C'est par cette ville de Kédougou que Macky Sall a démarré sa tournée d'adieu en novembre dernier. Tout un symbole, car la ville, située plus près du Mali que de la capitale, Dakar, est assez enclavée et peu développée malgré son importante production d'or : 26 tonnes en 2021 pour plus d'un milliard de FCFA.
Le principal reproche qui est fait aux autorités, c'est de ne pas réussir à résoudre cette difficulté à trouver un emploi. Les habitants de Kédougou saluent la construction d'un certain nombre de routes, comme celle de Salémata, région assez isolée en direction de la Guinée. Les habitants se félicitent également de l'arrivée d'un hôpital régional à Kédougou en 2022. Il y a des tentatives pour commencer à réguler et structurer le secteur informel de l'orpaillage, mais les jeunes, très nombreux aussi dans cette région, se sentent oubliés.
Un exemple : alors que nous sommes en pleine Coupe d'Afrique des Nations, il n'y a pas de stade municipal digne de ce nom dans la ville de Kédougou.
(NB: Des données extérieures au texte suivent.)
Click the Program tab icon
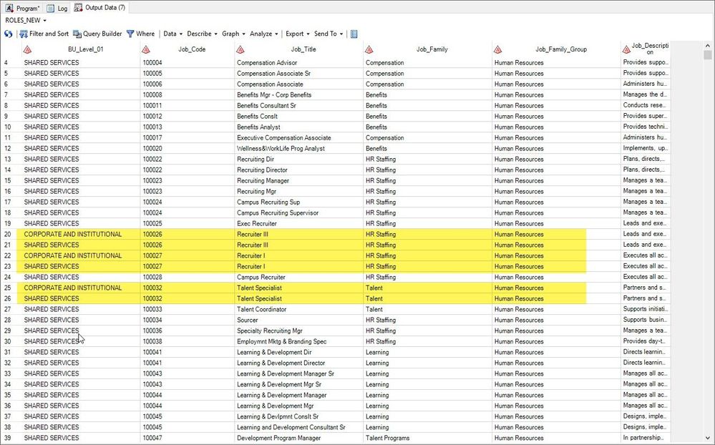The height and width of the screenshot is (445, 715). coord(9,8)
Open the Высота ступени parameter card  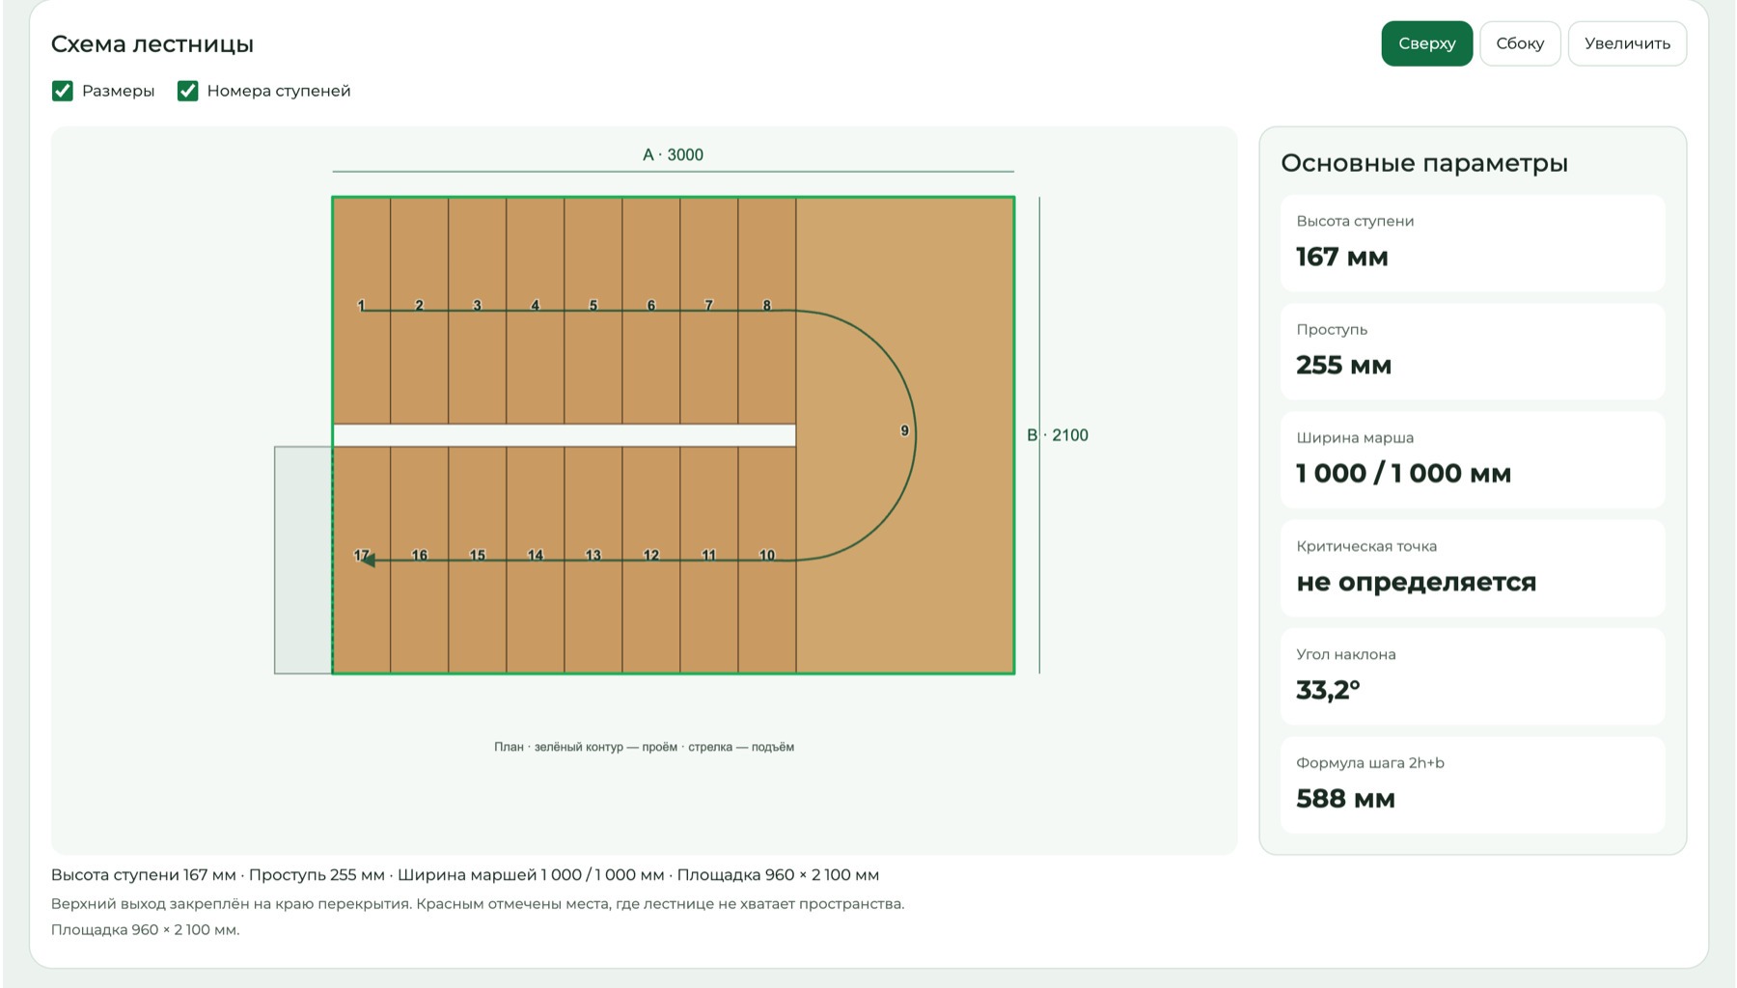[x=1473, y=243]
Mais c'est surtout le secteur de la formation qui est décrié, avec un décalage entre les formations qui sont proposées et les besoins des entreprises minières par exemple. Le lycée technique à vocation minière n'offre pas de réels débouchés et le projet de créer une école de la métallurgie à Kédougou n'a pas abouti.
La frustration est amplifiée par la présence de trois multinationales minières. Selon la population, les retombées économiques de cette production d'or ne se font pas assez sentir, et notamment pour la dynamisation des entreprises de la région. Même si des progrès ont été faits sur l'obligation d'avoir un certain nombre d'employés locaux dans ces mines.